Technological networks are born from innovations. Metcalfe’s law predicts that the usefulness of a network increases with the number of users. All innovations allowing to transport an object (material, information, …) follow this law. Thus the same rule (with the exception of one factor) applies to cars (the more cars there are, the more infrastructure there is, and the more infrastructure there is, the more cars there is), to public transport (the more passengers there are, the more buses there are, and the more buses there are, the more passengers there are), to the Internet (the more flows there are, the more infrastructure there is, and the more infrastructure there is, the more flows there are), and to social networks such as facebook, twitter, … (the more information there is on the networks, the more users there are, and the more users there are, the more information there is).
From this law, we can predict two sources of gains:
- The user, with constant usage, will see the utility of the network increase (increased performance), thanks to other users using it,
- The company will see the marginal cost decrease (volume effect, compared to fixed costs and investments)
From a company point of view, the company that proposes an innovation can claim to be a source of positive externality, if its technology becomes more widespread. This follows a life cycle (bell-shaped), until a new technology replaces the previous one. This externality is complex to evaluate:
- How much responsibility does the company have for an individual’s innovation and talent?
- What role does society play in technological innovation and its diffusion?
- What is the share of the network effect of the internet in the development and therefore the network externalities of Facebook?
The evaluation of social gains for technological networks should not be limited to the evaluation of a simple social gain. Let’s take the example of a Google search.
If we first consider the social gain of a Google search without considering the value chain. This corresponds to the time spent searching in a library, on a given theme.
A small and arbitrary calculation: let’s fix the time to 1 hour of research with travel in a library, research of the cuts, …, versus an immediate result for Google. Then we can estimate the social gain (gross) at 6€ (the hour taken as a world average). Google claims in 2020, 2550 billion searches per year… that is a social gain of 15 000 billion dollars per year, about 17% of the Gross World Product.
We have a problem. Indeed, the gain from search comes at the end of the chain, and benefits from a network effect based on the posting of content online, on an Internet network, access from mobiles, …
Moreover, attributing 100% of the social gain to google is a quick reasoning: what would google be without the millions of contributors, free or paying, what would google be without the use of search tags, …
If we integrate a share (by taking the investments of google) versus the whole of the social investments that have allowed to contribute to the internet, then we fall into the opposite excess: we end up with a ridiculous share with regard to the whole of contributions, not only action to put on the internet, but the whole of the productions from Babylon to our days. Indeed, the transcription of the Pythagorean theorem on a wikipedia page, referenced on Google, must integrate the contribution of the scribe (the Wikipedia editor), but also that of Pythagoras, and of all the intermediaries who allowed the transmission of this knowledge.

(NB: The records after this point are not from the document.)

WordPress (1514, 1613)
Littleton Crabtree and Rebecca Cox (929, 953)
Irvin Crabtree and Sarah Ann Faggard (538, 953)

We have explored both extremes. So, how to integrate the social contribution of Google. The only possibility is to integrate the research and development costs that allowed the search model to be developed, and thus to create an exception for innovations based on a network effect. To consider that the cost of this research is the effort required to obtain a search engine in the current environment.
This is not completely incoherent because without search engines, the internet would be a vast mess, in which users would quickly get tired, and would not have contributed as much. Google has created a monopoly for itself (which is also a source of negative externality in the economic field), but this has allowed a network effect, and a social benefit. We must simplify, at the risk of not coming up with anything.
The network effect as a source of externality is limited to a few actors. It must be codified, and a specific standard must be established to extract the social cost.